■ Work item
Beginning with the line that contains "The height and width of the screenshot is (618, 699)." in the material below, print each line exactly until the line that contains "Select the Hue" has been printed, then stop.

■ Record set
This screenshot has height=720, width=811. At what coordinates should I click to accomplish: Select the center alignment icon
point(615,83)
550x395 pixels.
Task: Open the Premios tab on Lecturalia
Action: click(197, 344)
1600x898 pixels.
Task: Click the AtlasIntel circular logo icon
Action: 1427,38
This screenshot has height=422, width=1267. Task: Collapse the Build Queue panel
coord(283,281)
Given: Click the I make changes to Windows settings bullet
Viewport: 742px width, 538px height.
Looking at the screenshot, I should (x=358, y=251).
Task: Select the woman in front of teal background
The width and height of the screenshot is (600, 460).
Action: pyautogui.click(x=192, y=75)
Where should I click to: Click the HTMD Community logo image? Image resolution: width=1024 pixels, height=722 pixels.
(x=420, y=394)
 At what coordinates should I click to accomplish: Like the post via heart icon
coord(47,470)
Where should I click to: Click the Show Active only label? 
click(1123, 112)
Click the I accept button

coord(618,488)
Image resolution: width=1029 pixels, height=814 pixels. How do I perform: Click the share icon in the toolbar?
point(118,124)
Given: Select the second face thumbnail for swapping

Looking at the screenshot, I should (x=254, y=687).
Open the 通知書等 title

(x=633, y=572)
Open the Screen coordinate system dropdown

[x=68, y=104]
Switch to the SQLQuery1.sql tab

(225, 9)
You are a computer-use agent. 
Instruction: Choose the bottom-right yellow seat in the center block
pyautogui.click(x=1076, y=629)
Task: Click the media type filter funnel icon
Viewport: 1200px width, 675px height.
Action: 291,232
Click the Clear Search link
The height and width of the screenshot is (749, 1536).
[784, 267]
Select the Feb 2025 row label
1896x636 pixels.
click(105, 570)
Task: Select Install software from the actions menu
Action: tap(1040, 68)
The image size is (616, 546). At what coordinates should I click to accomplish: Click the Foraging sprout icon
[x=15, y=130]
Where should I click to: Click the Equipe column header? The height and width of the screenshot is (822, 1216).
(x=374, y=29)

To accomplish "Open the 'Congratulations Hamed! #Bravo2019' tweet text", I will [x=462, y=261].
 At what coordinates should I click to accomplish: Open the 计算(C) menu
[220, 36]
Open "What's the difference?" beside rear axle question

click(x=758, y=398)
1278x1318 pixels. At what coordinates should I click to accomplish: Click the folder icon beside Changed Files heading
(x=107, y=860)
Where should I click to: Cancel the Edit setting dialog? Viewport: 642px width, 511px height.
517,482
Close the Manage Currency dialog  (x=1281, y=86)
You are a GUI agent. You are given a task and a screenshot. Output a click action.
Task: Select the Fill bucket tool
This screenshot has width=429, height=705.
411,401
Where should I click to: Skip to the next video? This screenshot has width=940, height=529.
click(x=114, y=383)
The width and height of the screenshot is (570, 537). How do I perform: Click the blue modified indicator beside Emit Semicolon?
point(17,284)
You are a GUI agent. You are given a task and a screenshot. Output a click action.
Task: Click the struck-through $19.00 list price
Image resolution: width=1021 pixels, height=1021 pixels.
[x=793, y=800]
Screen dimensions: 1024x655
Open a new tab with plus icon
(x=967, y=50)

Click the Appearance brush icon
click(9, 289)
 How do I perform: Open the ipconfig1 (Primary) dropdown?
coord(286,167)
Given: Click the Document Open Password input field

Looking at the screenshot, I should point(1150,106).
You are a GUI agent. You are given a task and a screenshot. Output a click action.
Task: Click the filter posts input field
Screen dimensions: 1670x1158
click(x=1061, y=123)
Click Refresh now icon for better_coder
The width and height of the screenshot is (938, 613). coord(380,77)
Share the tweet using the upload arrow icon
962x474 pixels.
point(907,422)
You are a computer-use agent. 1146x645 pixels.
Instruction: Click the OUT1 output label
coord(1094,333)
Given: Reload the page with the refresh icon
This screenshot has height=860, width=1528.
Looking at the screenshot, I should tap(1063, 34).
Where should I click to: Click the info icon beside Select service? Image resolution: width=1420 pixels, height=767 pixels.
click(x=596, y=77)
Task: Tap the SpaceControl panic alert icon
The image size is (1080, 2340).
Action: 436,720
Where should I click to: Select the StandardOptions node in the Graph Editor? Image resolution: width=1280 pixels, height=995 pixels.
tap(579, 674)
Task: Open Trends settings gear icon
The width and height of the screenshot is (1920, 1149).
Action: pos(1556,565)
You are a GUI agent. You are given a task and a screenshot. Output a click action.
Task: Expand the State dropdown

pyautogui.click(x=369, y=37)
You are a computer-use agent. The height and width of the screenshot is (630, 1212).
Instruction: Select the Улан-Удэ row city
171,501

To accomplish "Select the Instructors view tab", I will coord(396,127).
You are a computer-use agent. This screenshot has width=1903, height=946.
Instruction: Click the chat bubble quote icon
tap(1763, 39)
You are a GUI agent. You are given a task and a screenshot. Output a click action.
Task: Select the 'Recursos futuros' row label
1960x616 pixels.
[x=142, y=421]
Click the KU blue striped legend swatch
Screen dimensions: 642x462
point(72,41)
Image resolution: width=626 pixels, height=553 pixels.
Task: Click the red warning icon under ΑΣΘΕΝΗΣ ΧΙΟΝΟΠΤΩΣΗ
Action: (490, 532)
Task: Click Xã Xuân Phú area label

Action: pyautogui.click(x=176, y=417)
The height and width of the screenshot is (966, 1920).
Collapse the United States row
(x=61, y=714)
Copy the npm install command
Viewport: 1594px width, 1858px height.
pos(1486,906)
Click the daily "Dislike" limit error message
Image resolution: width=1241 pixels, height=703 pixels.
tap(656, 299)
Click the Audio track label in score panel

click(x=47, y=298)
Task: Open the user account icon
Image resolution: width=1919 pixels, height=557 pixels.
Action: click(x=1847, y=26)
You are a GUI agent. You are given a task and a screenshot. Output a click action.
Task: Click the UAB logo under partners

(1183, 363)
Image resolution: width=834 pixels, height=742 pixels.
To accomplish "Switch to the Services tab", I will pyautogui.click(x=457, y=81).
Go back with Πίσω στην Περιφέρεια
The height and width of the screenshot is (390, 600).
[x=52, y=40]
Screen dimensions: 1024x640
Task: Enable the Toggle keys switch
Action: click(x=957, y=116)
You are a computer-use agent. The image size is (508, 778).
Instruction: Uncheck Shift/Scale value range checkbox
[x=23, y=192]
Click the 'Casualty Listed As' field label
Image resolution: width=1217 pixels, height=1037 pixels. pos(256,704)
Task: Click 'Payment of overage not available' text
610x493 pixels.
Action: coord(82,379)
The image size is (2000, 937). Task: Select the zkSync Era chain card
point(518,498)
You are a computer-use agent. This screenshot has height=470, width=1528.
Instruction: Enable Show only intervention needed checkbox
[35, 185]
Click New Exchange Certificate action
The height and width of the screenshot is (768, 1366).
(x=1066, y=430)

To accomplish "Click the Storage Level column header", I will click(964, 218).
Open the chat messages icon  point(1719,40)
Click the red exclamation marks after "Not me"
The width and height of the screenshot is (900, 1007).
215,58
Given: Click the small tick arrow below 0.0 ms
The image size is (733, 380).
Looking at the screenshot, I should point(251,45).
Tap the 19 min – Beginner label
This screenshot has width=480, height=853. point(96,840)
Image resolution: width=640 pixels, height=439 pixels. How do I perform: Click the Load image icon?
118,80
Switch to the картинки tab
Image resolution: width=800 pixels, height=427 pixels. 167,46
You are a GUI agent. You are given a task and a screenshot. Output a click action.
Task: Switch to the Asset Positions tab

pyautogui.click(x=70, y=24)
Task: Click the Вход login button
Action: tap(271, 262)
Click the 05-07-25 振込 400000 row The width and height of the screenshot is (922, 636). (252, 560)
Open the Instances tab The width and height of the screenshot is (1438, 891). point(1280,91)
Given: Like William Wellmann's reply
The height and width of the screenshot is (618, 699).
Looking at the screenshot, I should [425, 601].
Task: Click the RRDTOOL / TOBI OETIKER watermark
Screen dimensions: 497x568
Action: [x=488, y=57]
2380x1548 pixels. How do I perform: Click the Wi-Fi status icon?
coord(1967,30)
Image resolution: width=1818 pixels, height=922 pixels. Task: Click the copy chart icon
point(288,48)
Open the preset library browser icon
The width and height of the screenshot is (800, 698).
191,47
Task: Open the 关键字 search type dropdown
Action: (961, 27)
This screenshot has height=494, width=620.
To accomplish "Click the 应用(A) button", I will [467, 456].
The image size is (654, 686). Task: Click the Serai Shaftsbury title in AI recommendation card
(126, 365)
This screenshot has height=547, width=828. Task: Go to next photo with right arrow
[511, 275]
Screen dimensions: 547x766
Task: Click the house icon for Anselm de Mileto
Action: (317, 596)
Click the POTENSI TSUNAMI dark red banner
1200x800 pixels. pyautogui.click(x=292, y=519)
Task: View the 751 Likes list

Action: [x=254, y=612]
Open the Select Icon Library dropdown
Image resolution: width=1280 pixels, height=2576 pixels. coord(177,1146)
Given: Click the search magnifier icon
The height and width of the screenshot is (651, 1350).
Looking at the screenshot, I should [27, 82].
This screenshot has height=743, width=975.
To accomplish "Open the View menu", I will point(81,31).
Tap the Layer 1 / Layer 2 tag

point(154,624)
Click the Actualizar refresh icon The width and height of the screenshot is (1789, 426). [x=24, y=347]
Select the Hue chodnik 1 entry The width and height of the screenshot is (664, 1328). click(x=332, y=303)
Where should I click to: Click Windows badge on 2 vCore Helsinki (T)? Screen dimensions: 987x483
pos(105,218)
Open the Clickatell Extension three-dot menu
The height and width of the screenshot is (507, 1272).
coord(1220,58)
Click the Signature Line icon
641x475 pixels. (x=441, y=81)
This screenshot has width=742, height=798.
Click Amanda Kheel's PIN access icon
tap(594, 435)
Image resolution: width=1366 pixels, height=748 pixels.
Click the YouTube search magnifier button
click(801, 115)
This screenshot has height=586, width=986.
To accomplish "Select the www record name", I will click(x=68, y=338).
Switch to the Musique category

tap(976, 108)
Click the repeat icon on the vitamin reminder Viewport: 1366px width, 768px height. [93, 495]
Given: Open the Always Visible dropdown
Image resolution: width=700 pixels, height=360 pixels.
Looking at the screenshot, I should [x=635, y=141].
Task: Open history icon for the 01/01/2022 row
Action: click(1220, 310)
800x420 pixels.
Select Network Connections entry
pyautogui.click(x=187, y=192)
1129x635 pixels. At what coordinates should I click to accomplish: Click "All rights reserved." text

■ Written reply
The height and width of the screenshot is (618, 699).
Looking at the screenshot, I should [425, 601].
Task: Click the RRDTOOL / TOBI OETIKER watermark
Screen dimensions: 497x568
Action: [x=488, y=57]
2380x1548 pixels. How do I perform: Click the Wi-Fi status icon?
coord(1967,30)
Image resolution: width=1818 pixels, height=922 pixels. Task: Click the copy chart icon
point(288,48)
Open the preset library browser icon
The width and height of the screenshot is (800, 698).
191,47
Task: Open the 关键字 search type dropdown
Action: (961, 27)
This screenshot has height=494, width=620.
To accomplish "Click the 应用(A) button", I will [467, 456].
The image size is (654, 686). Task: Click the Serai Shaftsbury title in AI recommendation card
(126, 365)
This screenshot has height=547, width=828. Task: Go to next photo with right arrow
[511, 275]
Screen dimensions: 547x766
Task: Click the house icon for Anselm de Mileto
Action: (317, 596)
Click the POTENSI TSUNAMI dark red banner
1200x800 pixels. pyautogui.click(x=292, y=519)
Task: View the 751 Likes list

Action: [x=254, y=612]
Open the Select Icon Library dropdown
Image resolution: width=1280 pixels, height=2576 pixels. coord(177,1146)
Given: Click the search magnifier icon
The height and width of the screenshot is (651, 1350).
Looking at the screenshot, I should [27, 82].
This screenshot has height=743, width=975.
To accomplish "Open the View menu", I will point(81,31).
Tap the Layer 1 / Layer 2 tag

point(154,624)
Click the Actualizar refresh icon The width and height of the screenshot is (1789, 426). [x=24, y=347]
Select the Hue chodnik 1 entry The width and height of the screenshot is (664, 1328). click(x=332, y=303)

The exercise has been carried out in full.